For the second year in a row, the rate of premature births in the U.S. dropped.

ByABC News
May 11, 2010, 2:38 PM

May 11, 2010— -- After a long period of fairly steady increase, the preterm birth rate in the U.S. has declined for the second straight year, investigators found.

In 2008, the rate was 12.3 percent of all births being premature, down from 12.7 percent in 2007 and 12.8 percent in 2006, Joyce A. Martin, of the U.S. Centers for Disease Control, and colleagues reported in a statistical brief.

"It's a very encouraging decline, and we're hopeful that it portends the beginning of a long-term downward trend, but it's too early to tell if that's the case," Martin told MedPage Today.

The new numbers mark the first two-year decline in nearly three decades, Martin said.

Between 1980 and 2006, rates of premature births rose by more than a third.

The researchers speculated that the increase may have been driven by greater use of interventions such as inducing labor and cesarean delivery earlier in pregnancy.

More recently, they wrote, obstetricians may be putting a halt on early use of those procedures.

"I think it is very likely that this decrease relates to the widely publicized criticism of delivering babies 'early' for a laundry list of poorly-defended indications," Dr. Ian Holzman, chief of newborn medicine at Mount Sinai Medical School in New York City, said in an e-mail.

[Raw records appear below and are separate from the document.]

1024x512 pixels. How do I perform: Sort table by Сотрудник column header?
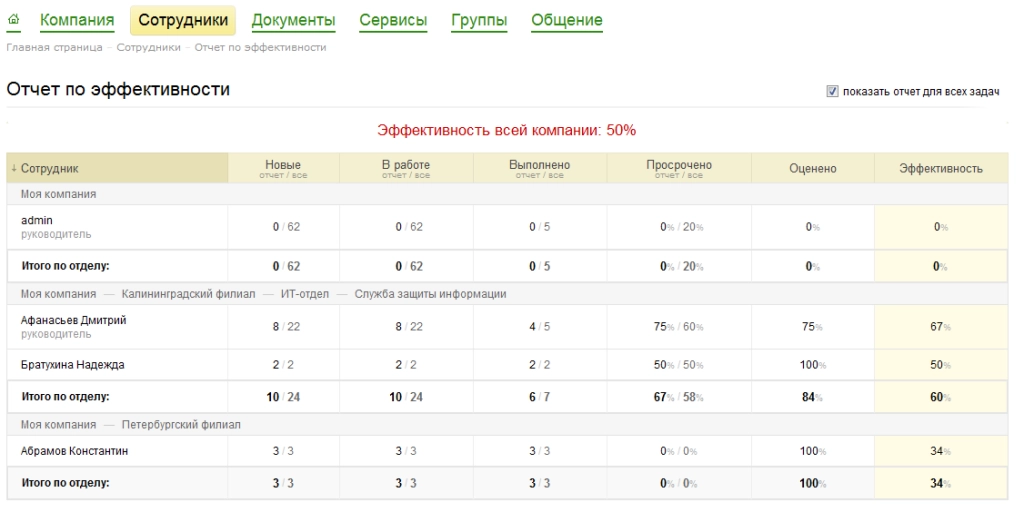tap(49, 169)
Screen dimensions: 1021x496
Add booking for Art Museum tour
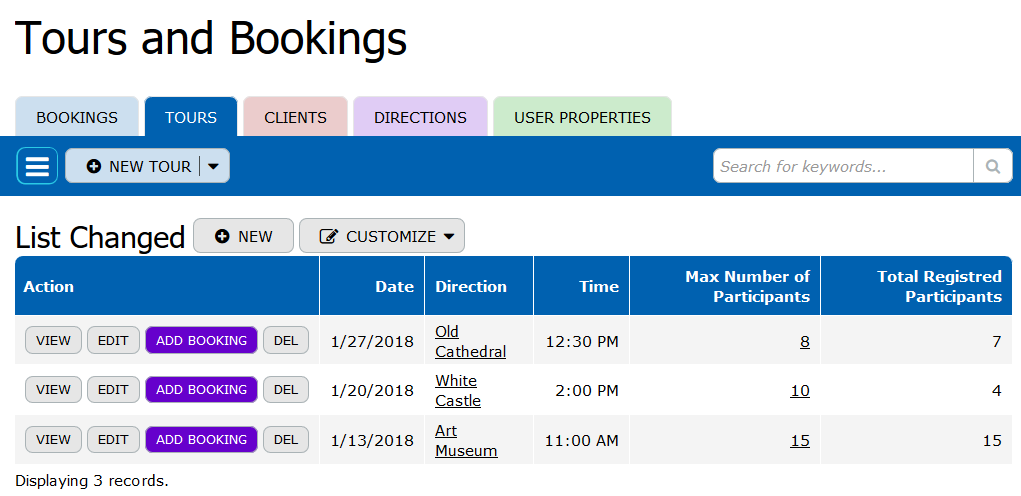coord(201,439)
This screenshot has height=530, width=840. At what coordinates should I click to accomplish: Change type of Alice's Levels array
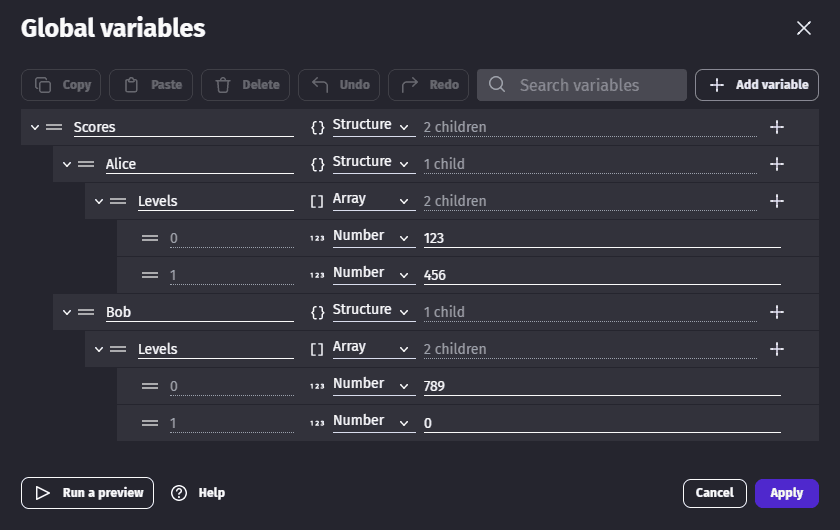(372, 200)
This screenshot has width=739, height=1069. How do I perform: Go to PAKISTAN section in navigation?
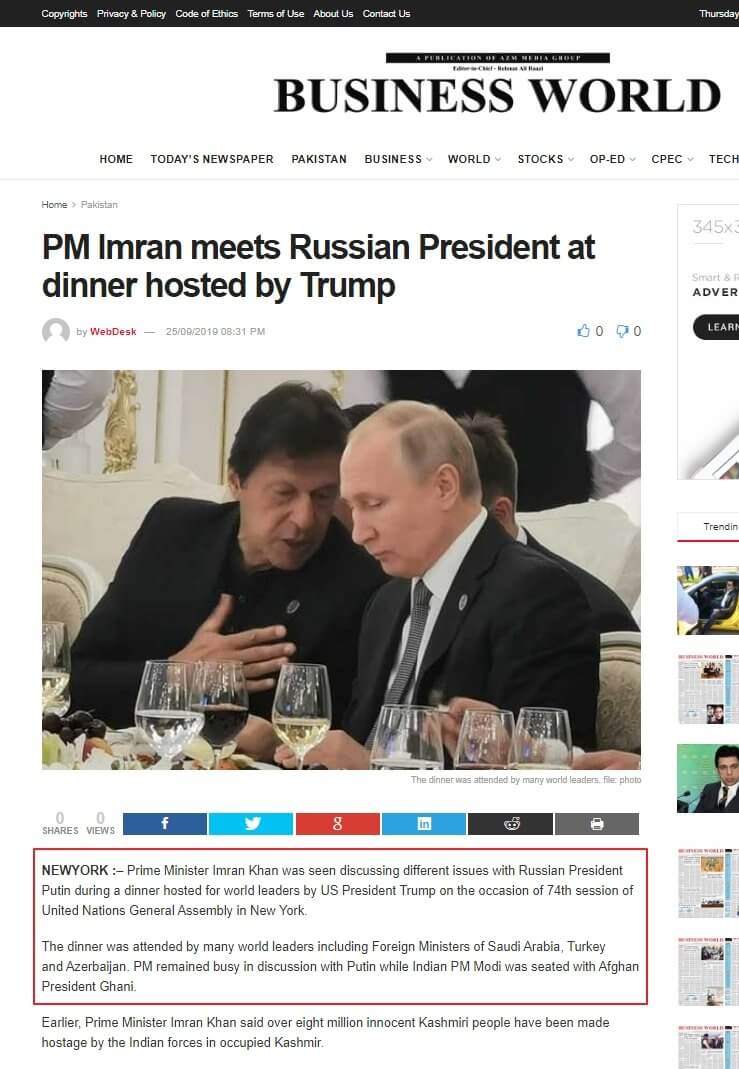[319, 159]
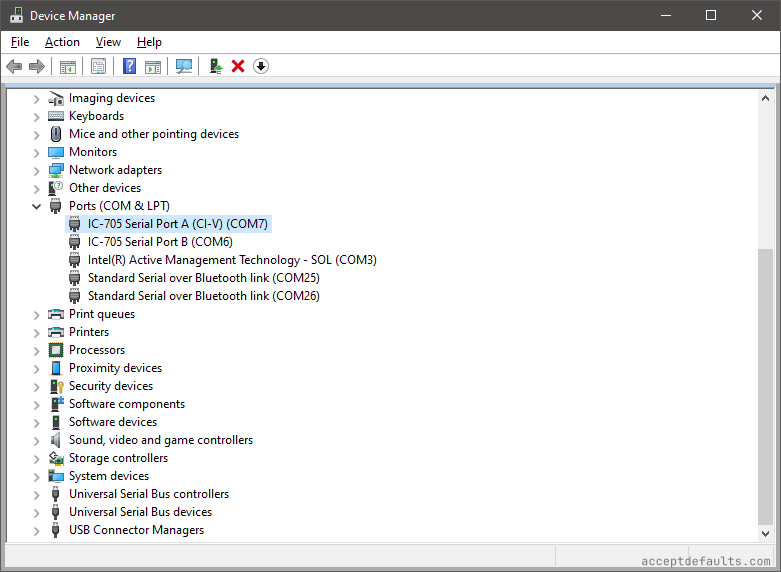Expand the Universal Serial Bus controllers node
Viewport: 781px width, 572px height.
[x=37, y=494]
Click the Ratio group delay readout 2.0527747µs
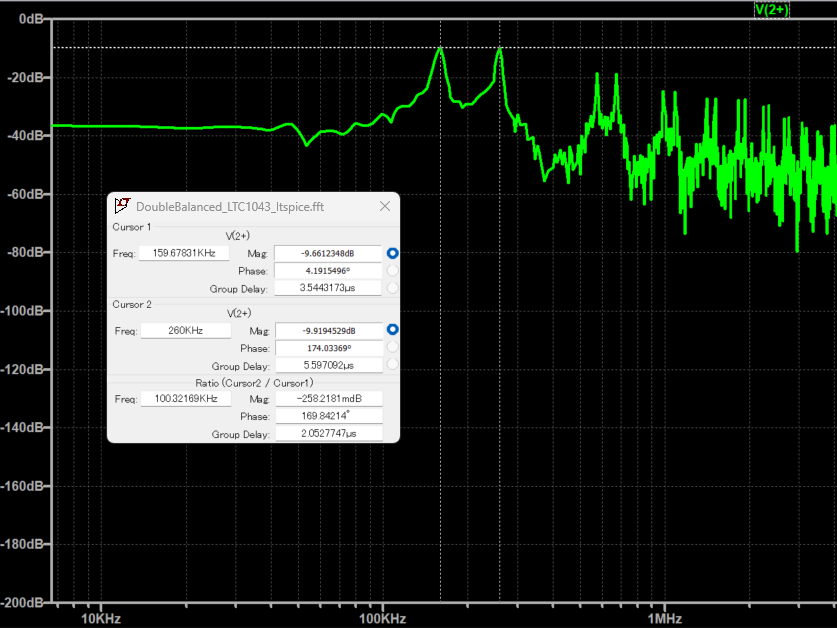 point(328,434)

"We are finally not scheduling inductions for convenience at less than 39 weeks," he said. "Similarly, cesarean sections don't occur early unless there is a strong medical indication."

Holzman, who was not involved in the study, added that there's likely also better control of multiple gestations via reproductive technology, as multiples have higher preterm rates than singletons.

But Martin noted that declines in preterm birth occurred across all categories, even among non-induced births.

"Fewer interventions might be influencing the decline, but the fact that it occurred among non-induced births is very interesting," she said. "It's a very complex puzzle."